Records from a collection.
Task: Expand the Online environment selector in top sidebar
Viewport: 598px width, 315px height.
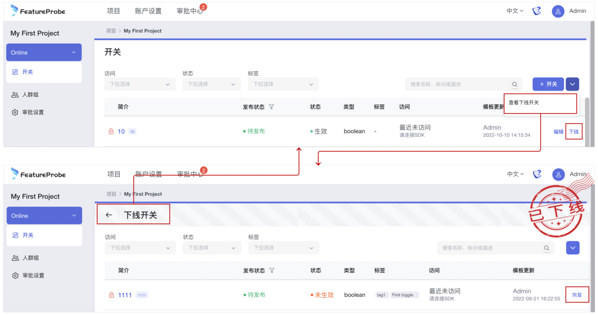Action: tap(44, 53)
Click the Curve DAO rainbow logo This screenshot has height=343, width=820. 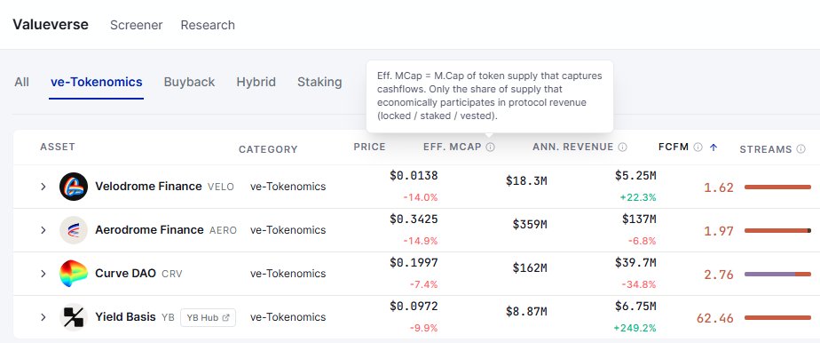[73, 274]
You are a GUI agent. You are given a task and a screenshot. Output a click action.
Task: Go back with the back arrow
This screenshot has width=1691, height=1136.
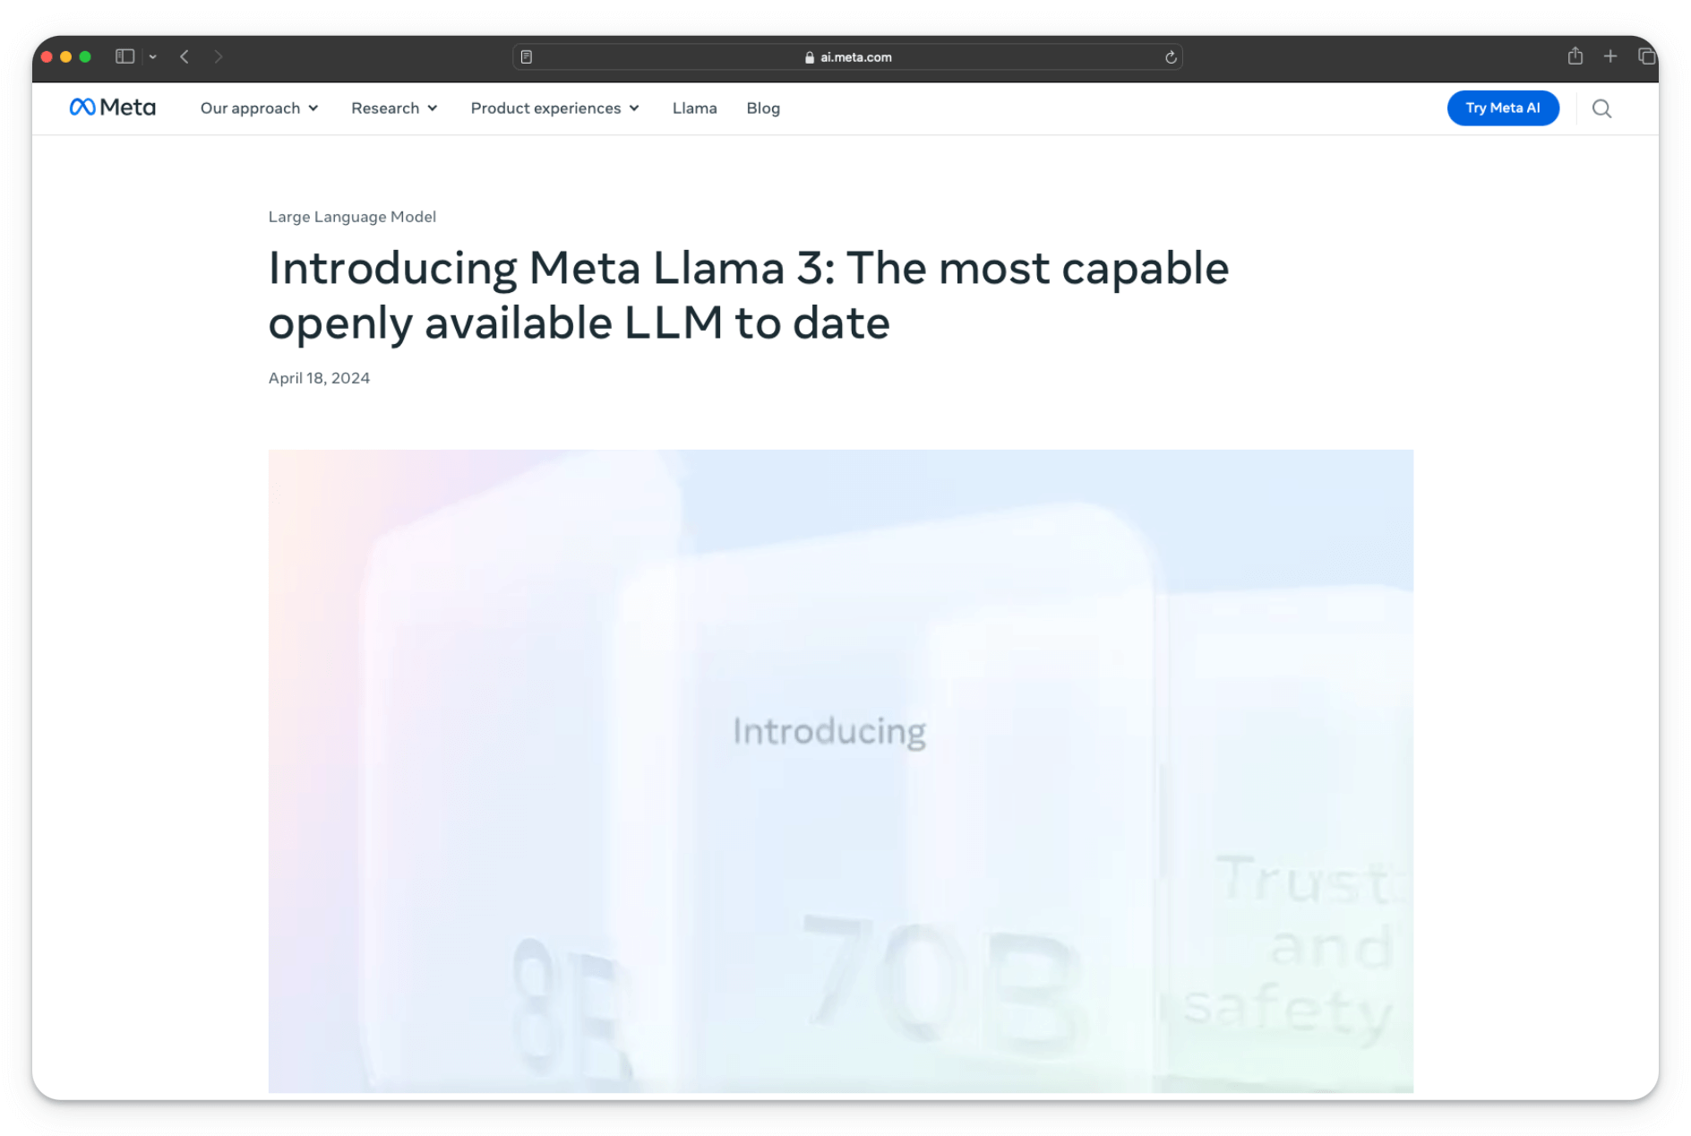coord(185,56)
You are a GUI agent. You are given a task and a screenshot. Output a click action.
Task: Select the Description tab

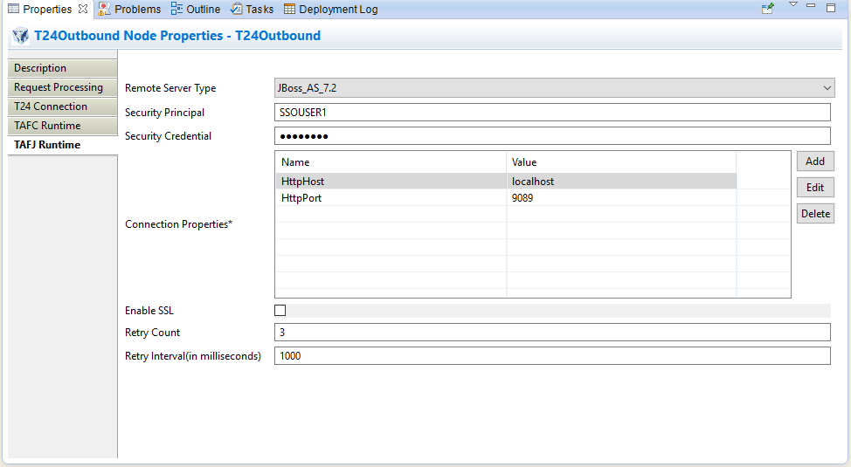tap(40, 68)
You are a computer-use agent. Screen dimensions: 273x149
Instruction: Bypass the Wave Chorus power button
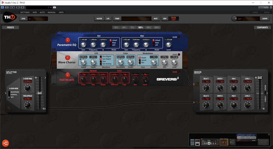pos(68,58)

---

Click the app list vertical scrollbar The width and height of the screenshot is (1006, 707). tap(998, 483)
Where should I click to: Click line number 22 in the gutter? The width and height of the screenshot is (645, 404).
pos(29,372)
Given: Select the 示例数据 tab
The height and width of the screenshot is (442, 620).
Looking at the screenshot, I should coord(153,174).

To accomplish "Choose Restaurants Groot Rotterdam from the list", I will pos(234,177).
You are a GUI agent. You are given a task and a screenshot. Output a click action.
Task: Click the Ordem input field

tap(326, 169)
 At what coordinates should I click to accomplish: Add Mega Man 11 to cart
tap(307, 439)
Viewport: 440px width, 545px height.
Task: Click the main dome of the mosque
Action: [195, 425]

* * *

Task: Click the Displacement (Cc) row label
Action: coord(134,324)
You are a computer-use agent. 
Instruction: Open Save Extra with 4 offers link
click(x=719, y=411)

Work to be completed. A complete answer reproduces every line of the records in which the word "computer" occurs.

Answer for this exercise.
You are a computer-use agent. Screen dimensions: 273x149
You are a computer-use agent. 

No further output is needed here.